Try it
Write out the entries below once more, exactly, with the pictures left out.

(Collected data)
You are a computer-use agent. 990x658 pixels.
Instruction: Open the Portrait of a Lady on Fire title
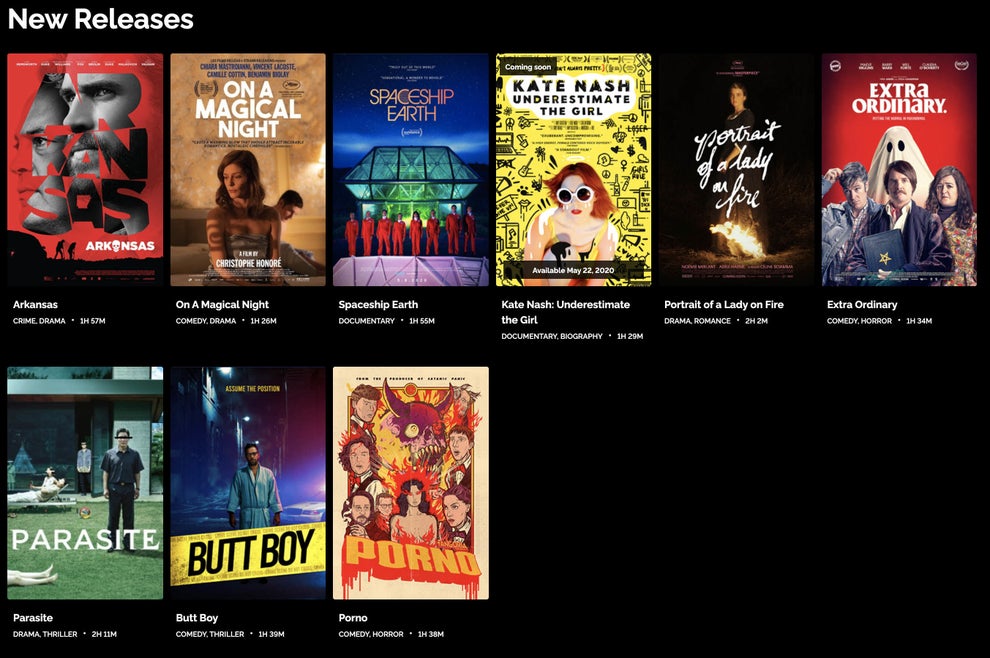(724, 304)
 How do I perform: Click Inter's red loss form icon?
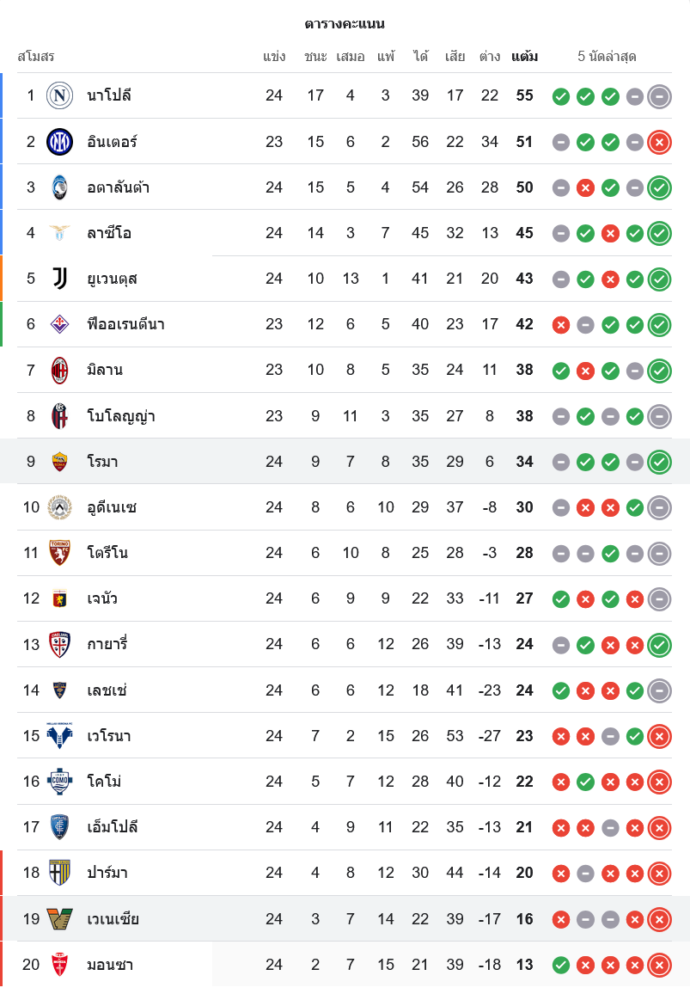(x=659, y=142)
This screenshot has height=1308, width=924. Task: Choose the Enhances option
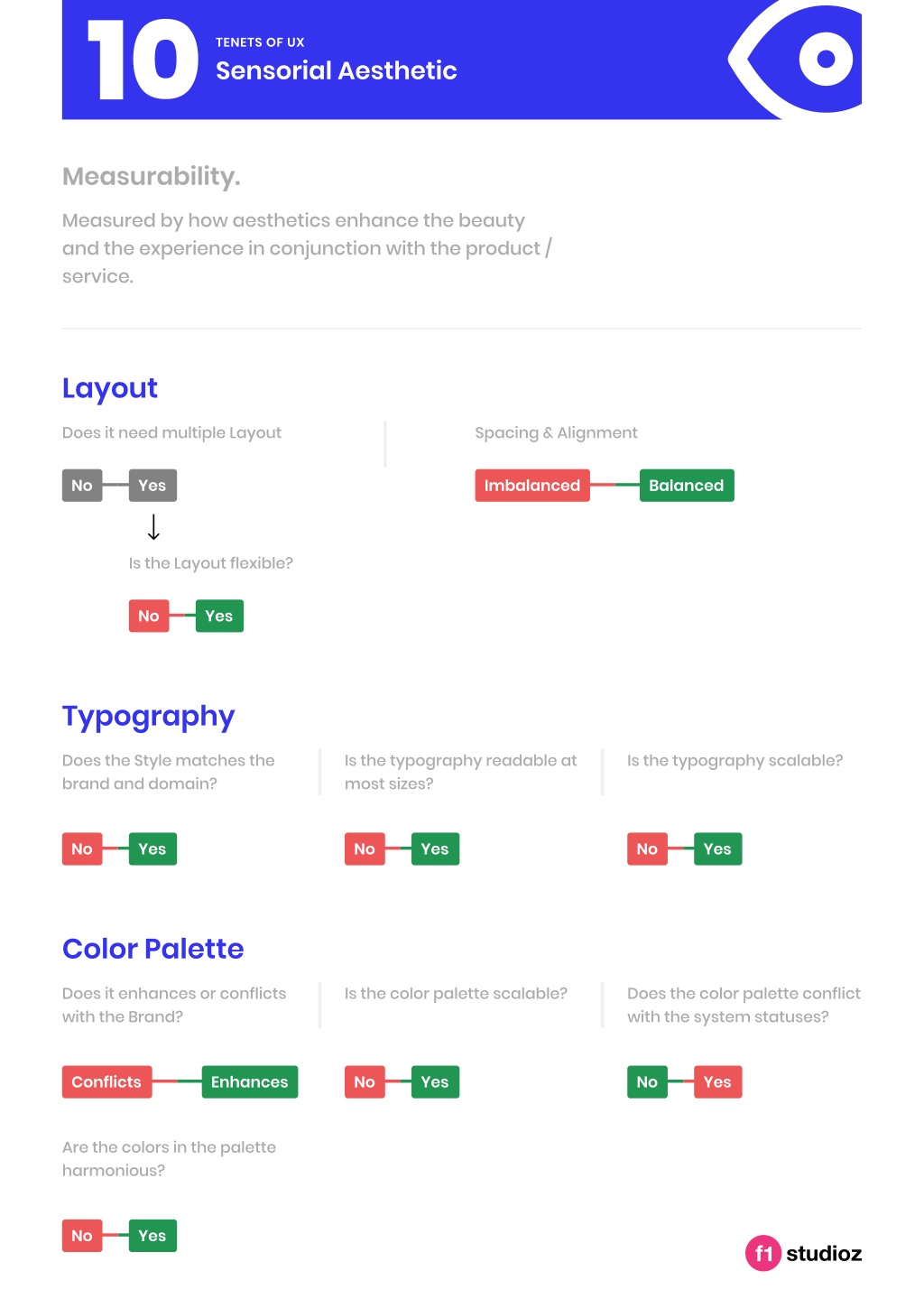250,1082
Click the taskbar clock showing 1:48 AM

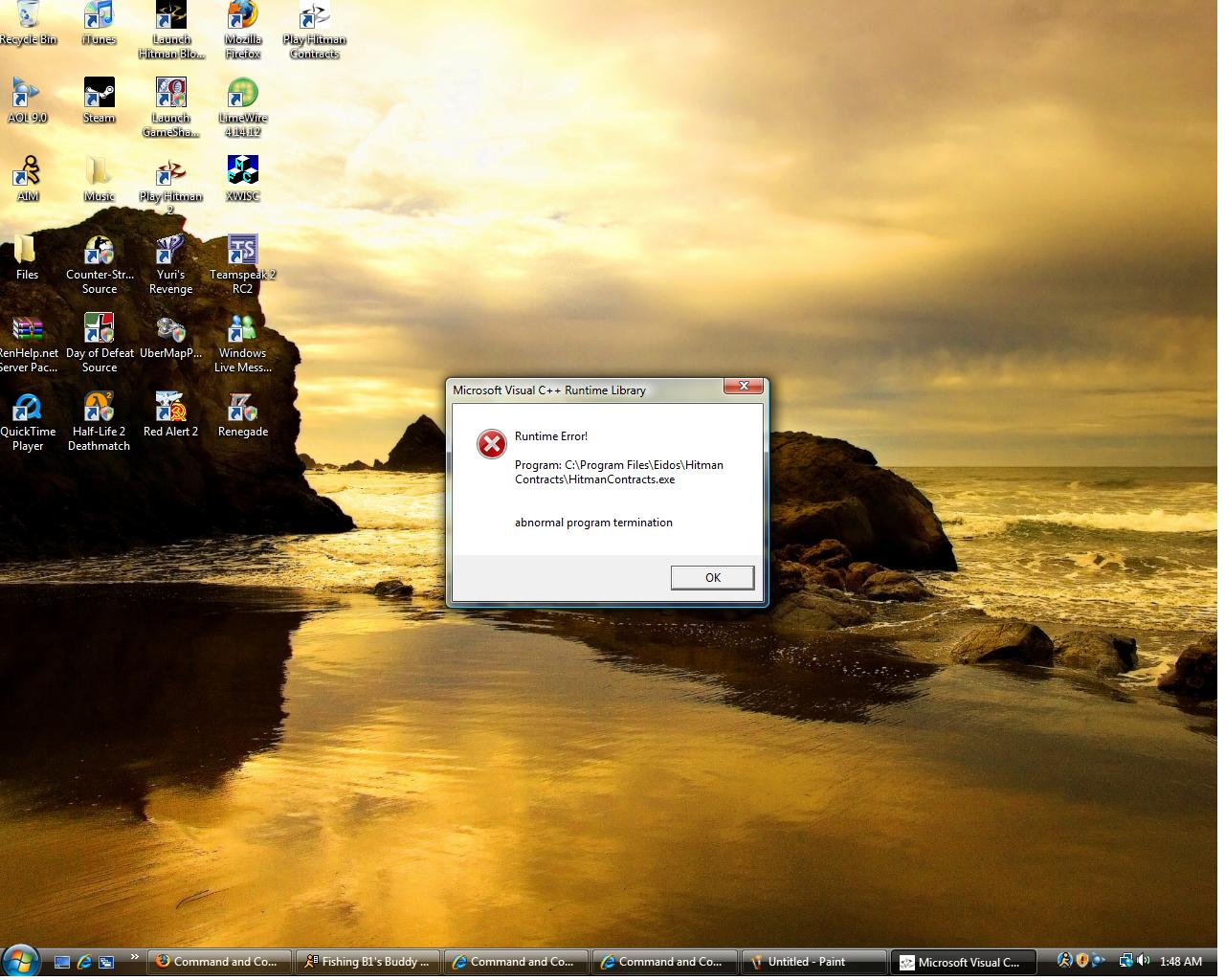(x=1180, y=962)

Result of the task
You are a computer-use agent. 990x658 pixels.
Instruction: Open the Portrait of a Lady on Fire title
(724, 304)
 How do I perform: Click Inter's red loss form icon?
(x=659, y=142)
This screenshot has height=1308, width=924. Task: Choose the Enhances option
250,1082
Click the taskbar clock showing 1:48 AM

(x=1180, y=962)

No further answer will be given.